What you will do —
Set out the lines below as a Markdown table with two columns, "No." for the row number and "Line" for the text, omitting any blank lines. Leave the pictures out.

Data provided —

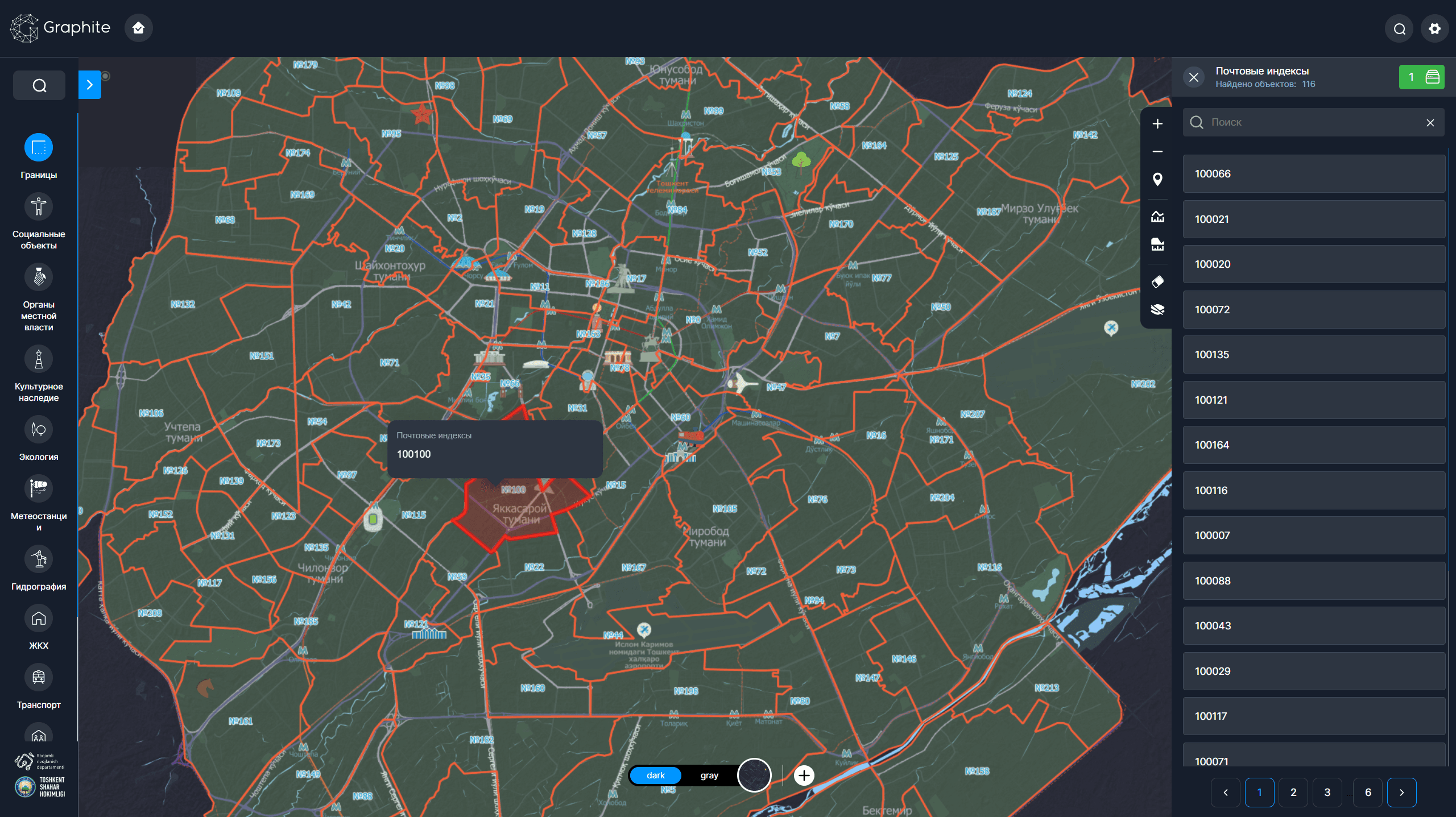
Task: Click the location pin tool on map toolbar
Action: click(x=1157, y=179)
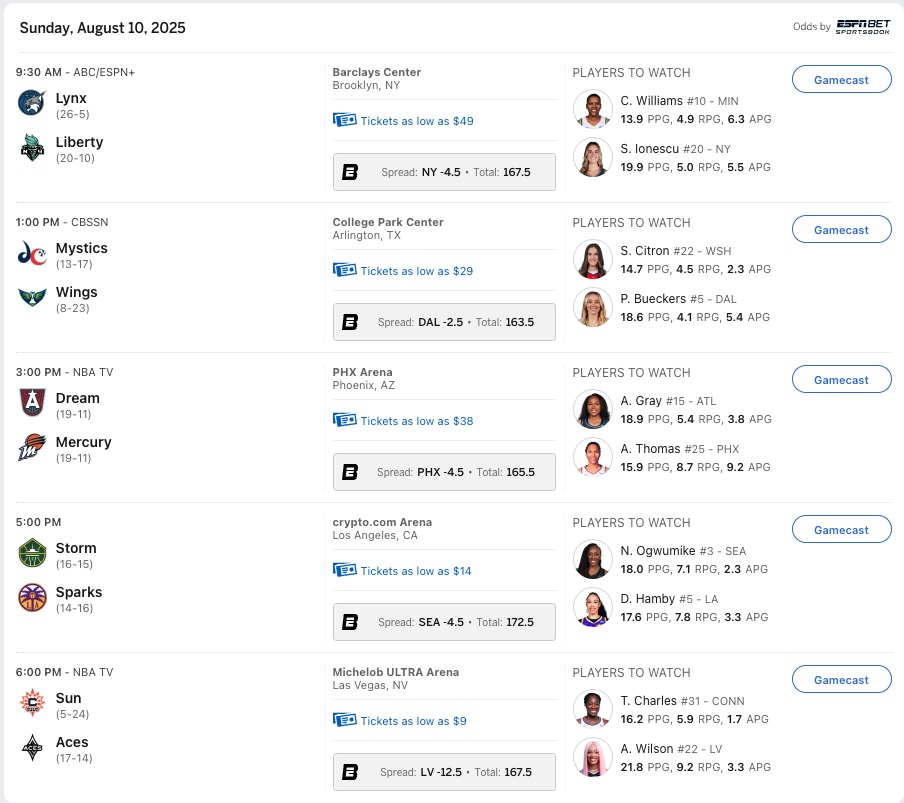View the NY -4.5 spread odds box
The image size is (904, 803).
click(x=444, y=172)
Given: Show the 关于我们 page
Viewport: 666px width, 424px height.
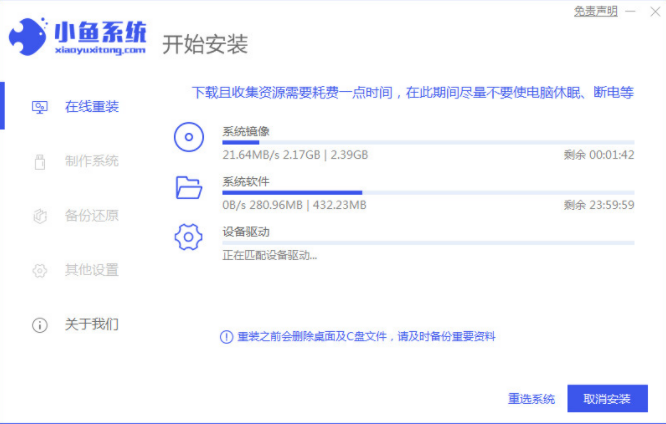Looking at the screenshot, I should [x=91, y=325].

Expected answer —
| No. | Line |
|---|---|
| 1 | Task: Click the location pin tool on map toolbar |
| 2 | Action: click(x=1157, y=179) |
| 3 | View the NY -4.5 spread odds box |
| 4 | The image size is (904, 803). |
| 5 | click(x=444, y=172) |
| 6 | Given: Show the 关于我们 page |
| 7 | Viewport: 666px width, 424px height. |
| 8 | Looking at the screenshot, I should [x=91, y=325]. |